# [TO DO]
- a) Name every question number mentioned in the math solutions text, with the test and section given for each.
- b) In the math solutions text, copy word for word the part that opens with the words containing "Test 6 calc section number 35" and closes with "for y and solve!".

# [SOURCE EXTRACT]
Test 6 calc section number 28

There are two equally valid ways to go here. If you’ve read enough of me, though, you won’t be surprised to learn that I’ll suggest the simpler, less mathy way first.

The question tells you that two points are both 3 units away from –4. You don’t need to make any equations to know what those points are! They’re –1 and –7! So just work through the answer choices until you find one that is true for both x = –1 and x = –7. Start with choice A:

    \begin{align*}|x+4|&=3\\\\|-1+4|&=3\\|3|&=3\\3&=3\\\\|-7+4|&=3\\|-3|&=3\\3&=3\end{align*}

Lookit that: already done!

Algebraically, what’s happening here is that you’re looking to write an equation for “the positive difference between x and –4 is 3.” The way you write “the positive difference” algebraically when you don’t know which of the values you’re subtracting is bigger is you put the subtraction in absolute value brackets. Therefore, “the positive difference between x and –4″ is written |x-(-4)|=|x+4|.

The reason I love the simpler way on this question is that you can just as easily write |-4-x| for the positive difference between x and –4. That’s equivalent because of the absolute value brackets, of course, but if that’s what you start out writing, you might not recognize the correct answer choice right away. If, on the other hand, you just start out by finding the answer choice that works for –7 and –1, you can’t go wrong!

Test 6 calc section number 35

Remember that at the x-intercept, y = 0. Therefore, all you need to do to find the x-intercept is substitute 0 for y and solve!

    \begin{align*}\dfrac{4}{5}x+\dfrac{1}{3}y&=1\\\dfrac{4}{5}x+\dfrac{1}{3}(0)&=1\\\dfrac{4}{5}x&=1\\4x&=5\\x&=\dfrac{5}{4}\end{align*}

How do you do #18 in Test 6 Section 3 without a calculator?

# [SOURCE INFORMATION]
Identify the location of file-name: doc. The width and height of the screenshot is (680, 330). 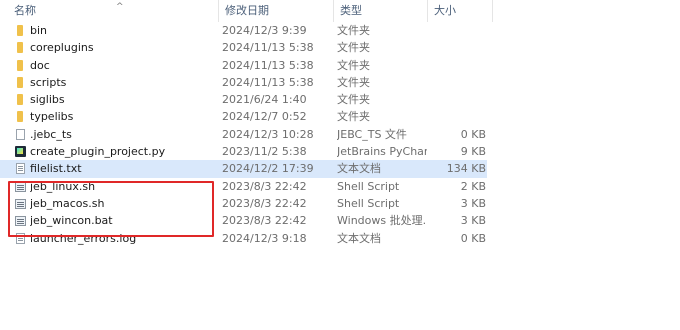
(40, 65).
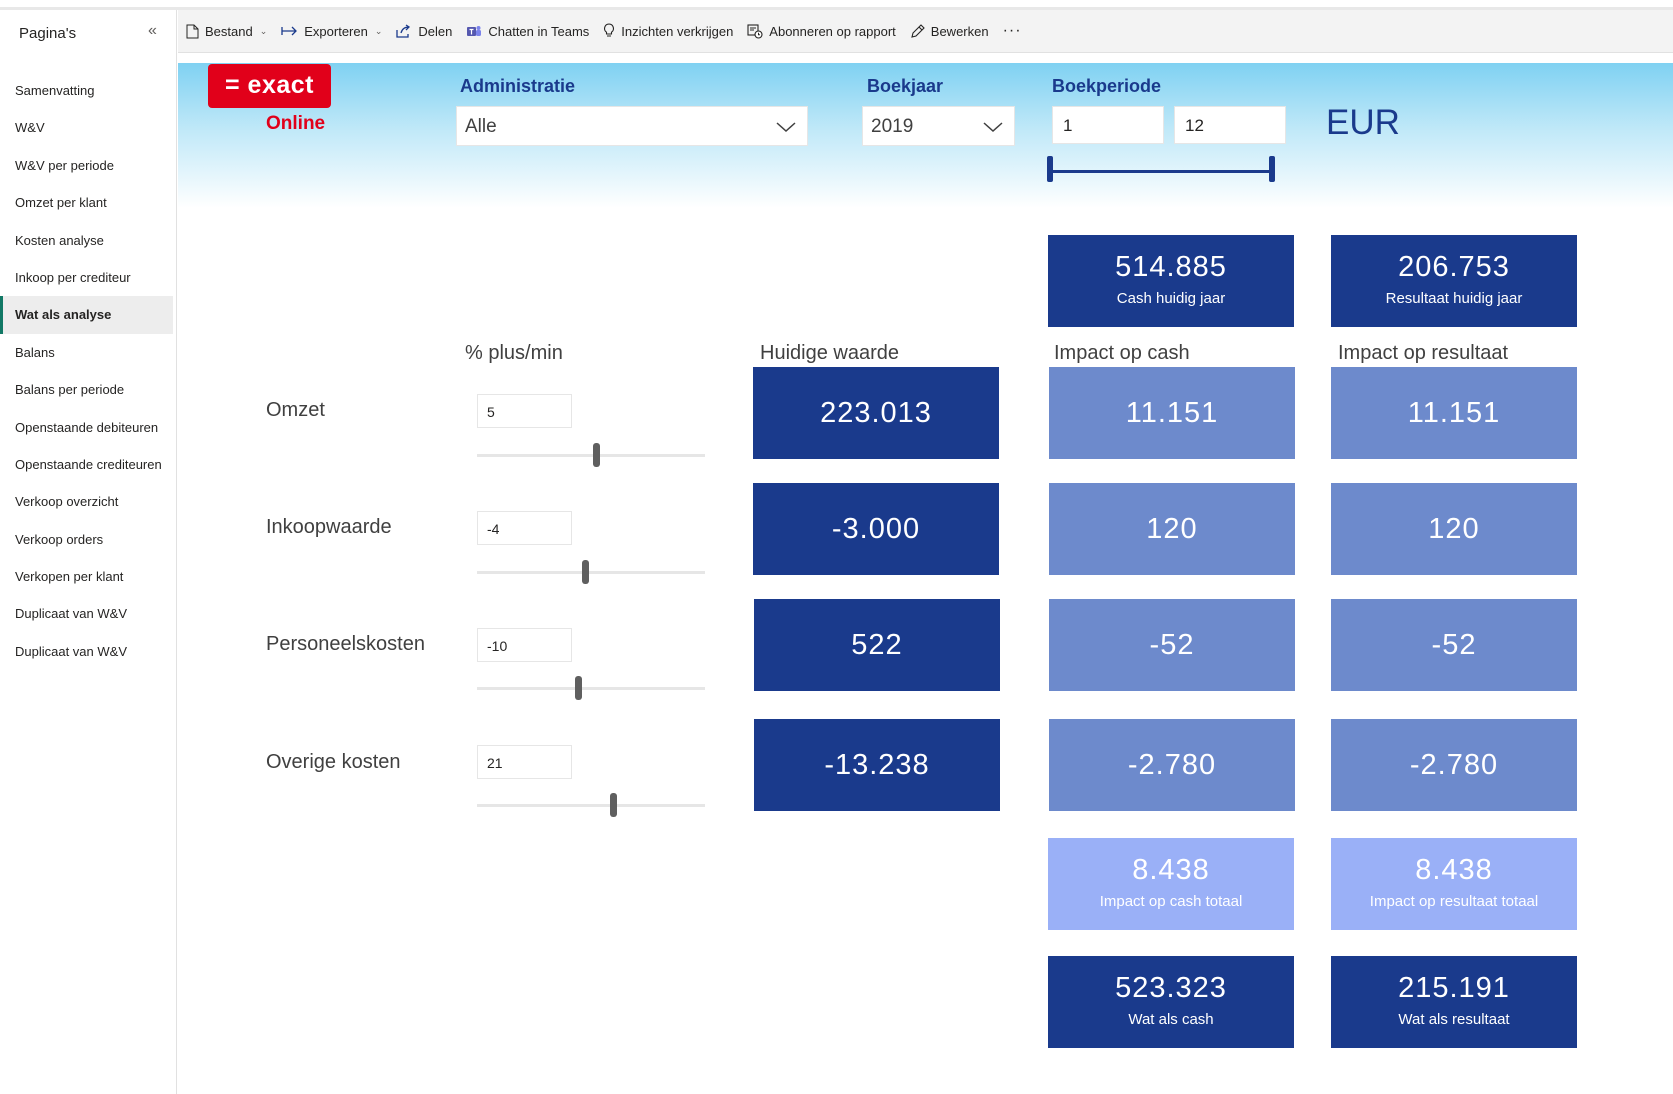 The image size is (1673, 1094). What do you see at coordinates (906, 86) in the screenshot?
I see `boekjaar-label: Boekjaar` at bounding box center [906, 86].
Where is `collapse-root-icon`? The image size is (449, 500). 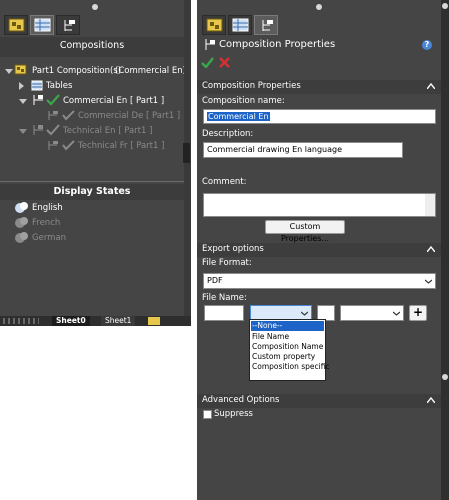
collapse-root-icon is located at coordinates (9, 72).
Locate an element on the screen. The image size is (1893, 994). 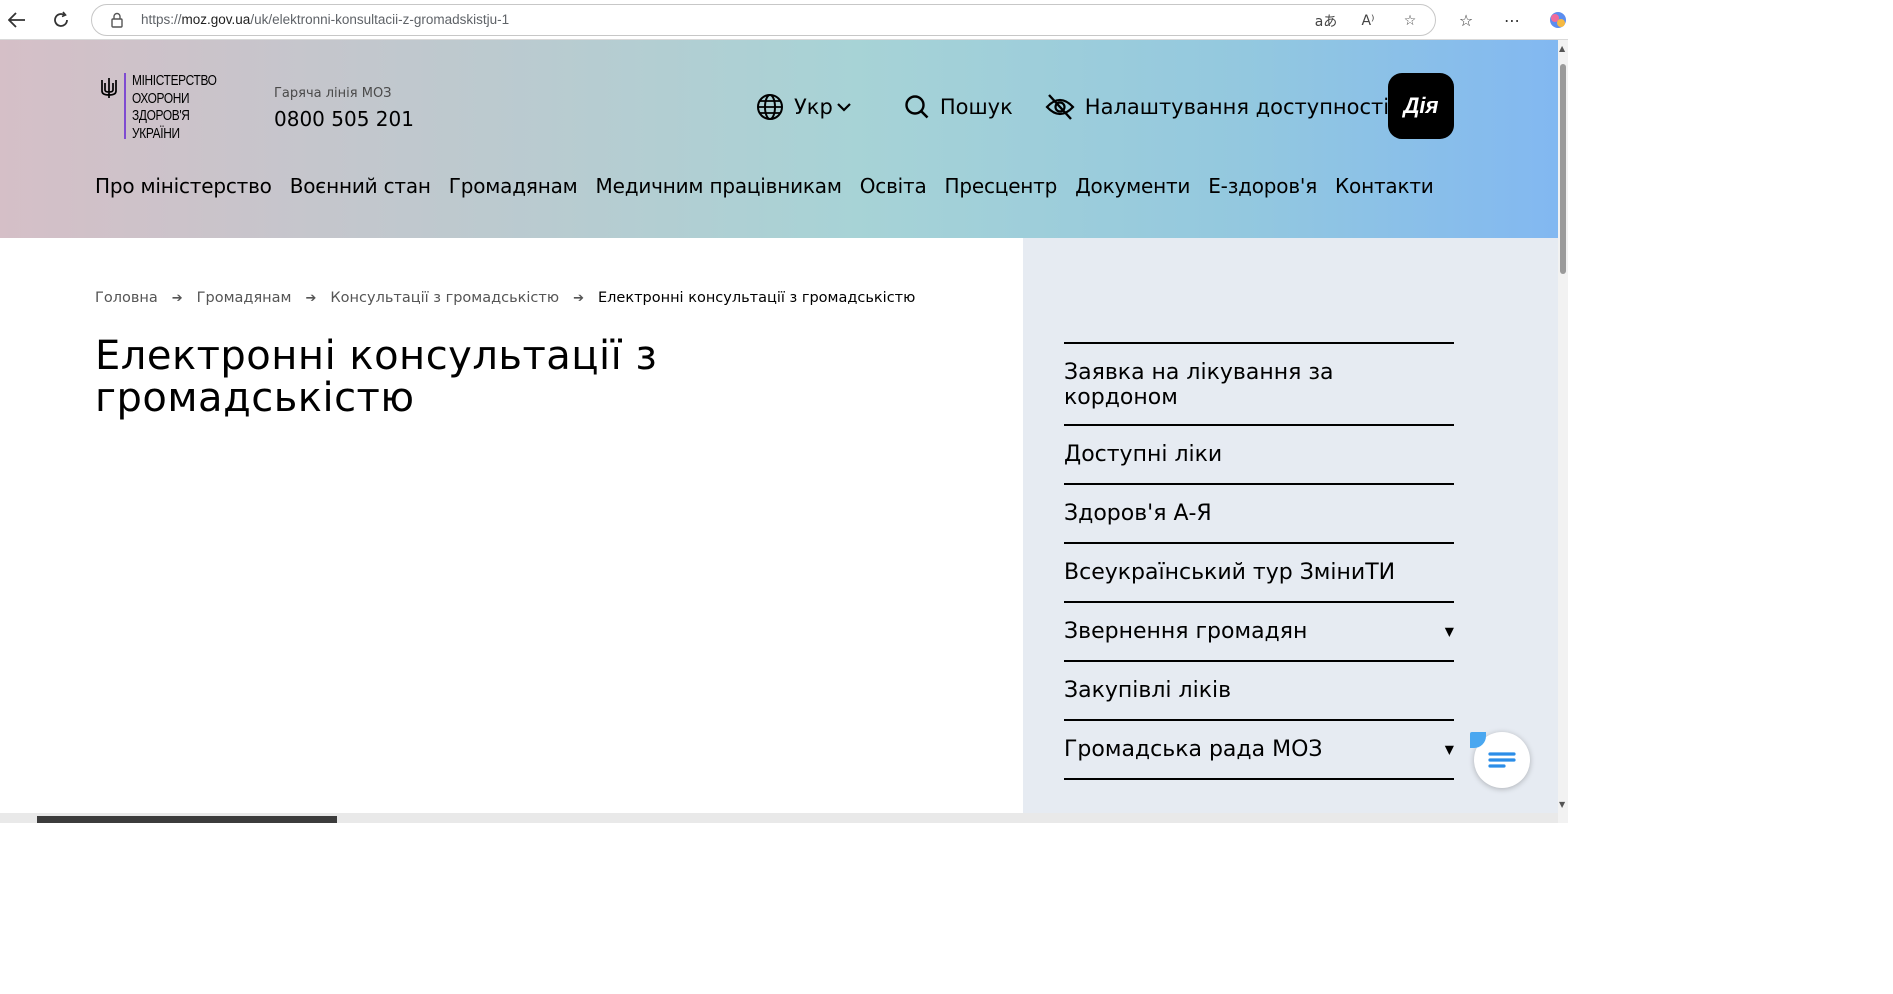
sidebar-item-zminyty-tour: Всеукраїнський тур ЗміниТИ is located at coordinates (1259, 572).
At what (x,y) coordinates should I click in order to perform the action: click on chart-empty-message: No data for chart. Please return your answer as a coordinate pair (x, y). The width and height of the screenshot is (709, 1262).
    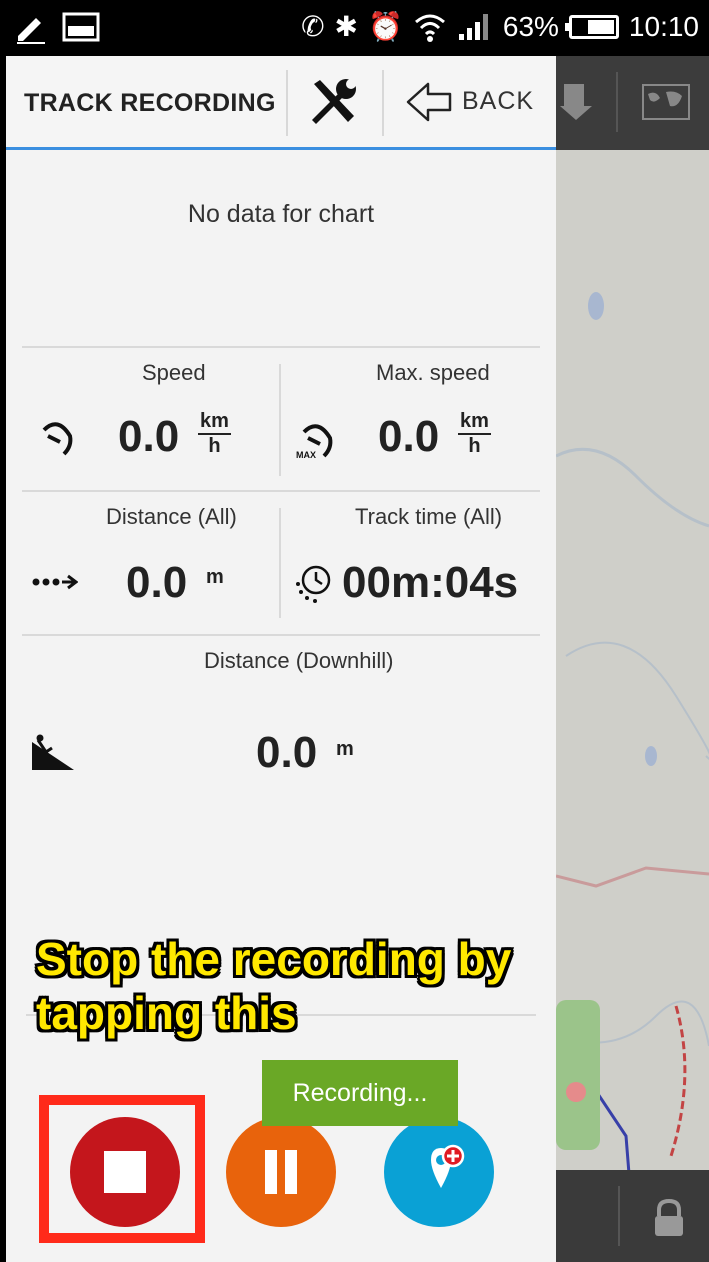
    Looking at the image, I should click on (281, 214).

# [TASK RESULTS]
- a)
- Number 28, Test 6 calc section
- Number 35, Test 6 calc section
- Number 18 (#18), Test 6 Section 3

- b)
Test 6 calc section number 35

Remember that at the x-intercept, y = 0. Therefore, all you need to do to find the x-intercept is substitute 0 for y and solve!